I recently took a trip to my mom’s birthplace in the Guangdong province, and everywhere I went, there were factories, and people hustling. Even if they weren’t a white or blue collar factory employee, they were busy hustling whatever angle they could find, down to the “chenpi” (orange peel) hawkers drying peels in the middle of sidewalk. People have purpose… and it’s not to watch American Idol.


I want that for America. I want that for my hometown again. America has always been the best country to live in for my entire life, and I felt that to my core as a child of the 80’s. Is manufacturing part of what made that America? I think the short answer is “yes”... not because of the labor itself, but because of the attitude that everyone had at that time, which was “Let’s get this done.” not “wait for those guys overseas to do it”...
I actually am not that bothered by the change. I think we (America) need to bring back manufacturing. We could have done it methodically. We could have thought about the mass population that will have to suffer through 25% inflation for everyday goods… We could have done it for the right reasons. But hey… this is where we are.

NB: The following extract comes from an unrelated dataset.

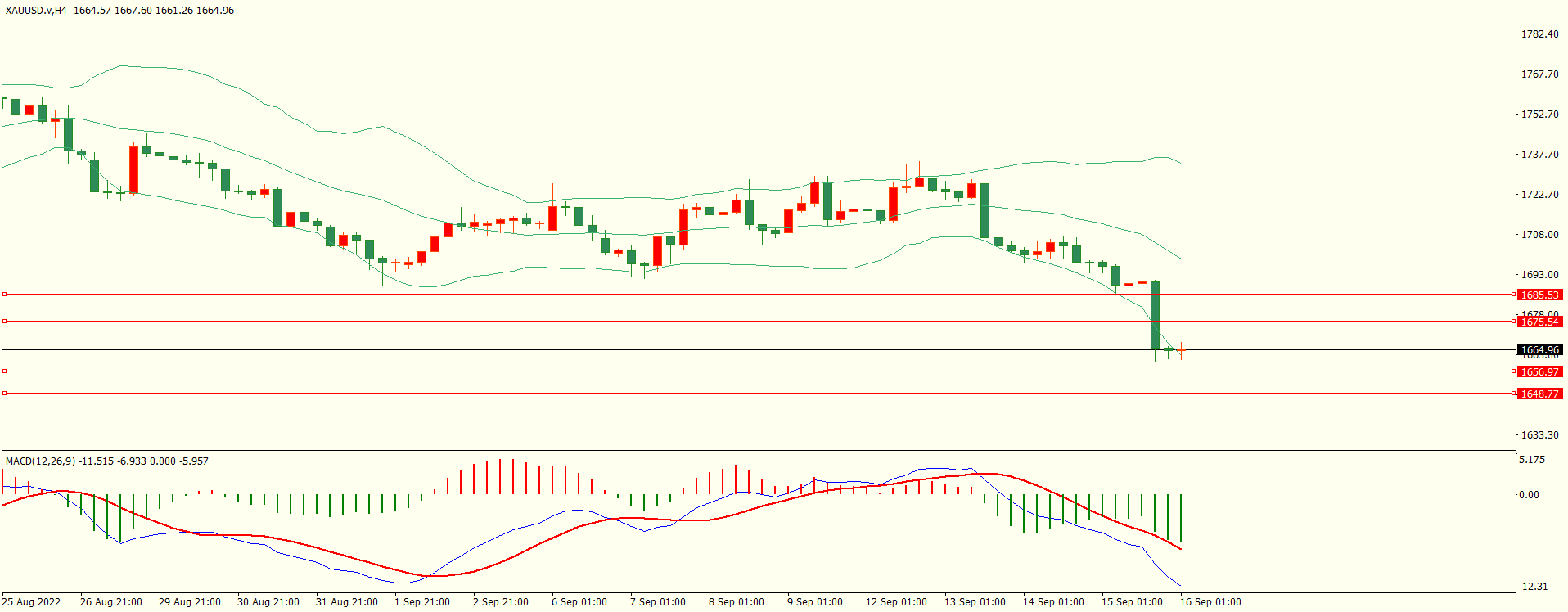Image resolution: width=1568 pixels, height=612 pixels.
Task: Click the XAUUSD.v,H4 chart title text
Action: (x=37, y=11)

So why is making things important? First off, we can’t keep making things the same way we have. Can you say “global warming” little Jimmy? It turns out, it’s a real thing, and soon your 1-18 year old will tell you that to your face. So, can you really make a half-assed product, that if people don’t love or at least find extremely useful, will end up in landfill within 3 years? Worse yet, there’s nothing circular about product-come-garbage you made… All of those precious metals, those resins, that silica turned to glass, trapped in a landfill until the end of time? That can’t possibly work out in long run. We all saw Walle right?
So, we as a people, need to figure out a way forward. To make the right product for your fellow men and women. You have a responsibility to make it NOT garbage for as long as you possibly can. You need to make them feel the care you put into every decision you made prior to EVT. And, you have to live with fact that very likely, this object you are obsessing over will eventually be garbage… So get as many of those parts as you can into a circular waste stream.
I’m a designer, and I make garbage. My goal is for my garbage to bring you joy, and deserve a place in your home for as long as you’ll have me. And when you tire of me, as everyone will, please dispose of me not in casket, awkwardly existing on the earth for the rest of time, but as a seed, for someone else to turn into something useful, for the generations that come after you and I.